Sigrid et les mondes perdus : l'oeil de la pieuvre L'auteur:
Voir le billet sur Serge Brussolo.

L'ouvrage:
Sigrid Olafssen a perdu ses parents lorsqu'elle était enfant. Elle a été envoyée dans un orphelinat où elle n'est pas heureuse. C'est pourquoi, lorsqu'on vint recruter des enfants dans cet orphelinat, enfants qui feraient partie de l'équipage du Bluedeep, elle proposa sa candidature.

Normalement, les enfants sont là pour prendre la relève, car la mission du Bluedeep risque de durer dix voire quinze ans. Seulement, cela fait déjà dix ans que le Bluedeep explore les eaux de la planète d'Almoha, et les adultes ne semblent pas pressés de former les enfants. Sigrid, qui a maintenant vingt ans, est toujours patrouilleuse de troisième classe: une besogne ingrate et dangereuse.

D'autre part, des soupçons commencent à lui venir après que Gus McQueen, l'un de ses camarades, lui a dit que les officiers truquaient la nourriture en y mettant des pilules de jeunesse, qui bloquent la croissance des enfants. Au début, Sigrid refuse d'y croire, mais elle doit bien se rendre à l'évidence: elle a vingt ans, et a l'air d'en avoir douze. Pourquoi les officiers agissent-ils ainsi?

Un autre danger menace l'équipage: ils ne doivent jamais toucher ne serait-ce qu'une goutte d'eau de la mer de la planète. En effet, cette eau aclimate tous ceux qui la touchent. C'est-à-dire que n'importe quel organisme qui est en contact avec cette eau se transforme en poisson...

Critique:
D'après ce que j'ai lu sur le site à propos de Brussolo qui se trouve dans mes liens, ce livre est une version pour la jeunesse de "Abîmes", édité en 1993 pour les adultes. Je n'ai pas encore lu ce livre, je ne peux donc pas établir de comparaison.

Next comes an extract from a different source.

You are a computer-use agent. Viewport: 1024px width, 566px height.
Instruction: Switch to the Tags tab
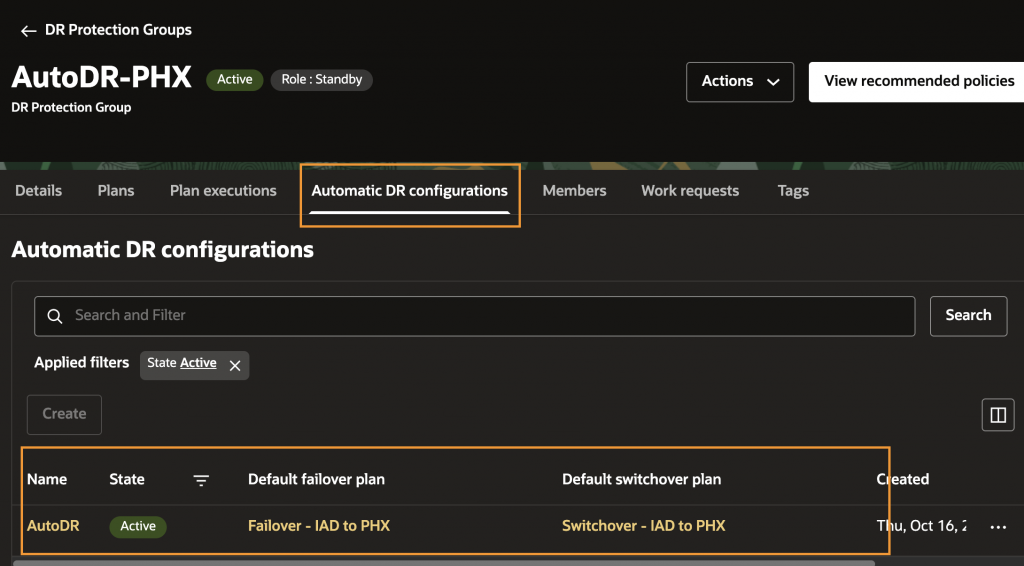[x=793, y=191]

Ce roman m'a plu. Je l'ai lu en 2000, et relu récemment. Je me suis rendue compte que je ne me souvenais pas de grand-chose, sauf de la fin. En général, c'est le contraire.
En effet, le livre ne traîne pas, mais il s'y passe des événements qui semblent d'abord décousus. Par exemple, à un moment, Sigrid doit faire face à une invasion d'animaux séchés. Ils ont été séchés pour être transformés en poudre nutritive, et grâce à une fissure de l'un des bidons où était stockée cette nourriture, ils ont réussi à s'humidifier et à reprendre vie.
Cet épisode fait un peu diversion, et il nous permet d'avoir un échantillon de la très grande imagination de l'auteur. A noter que ce passage avait déjà été utilisé par Brussolo dans un autre roman avant celui-ci.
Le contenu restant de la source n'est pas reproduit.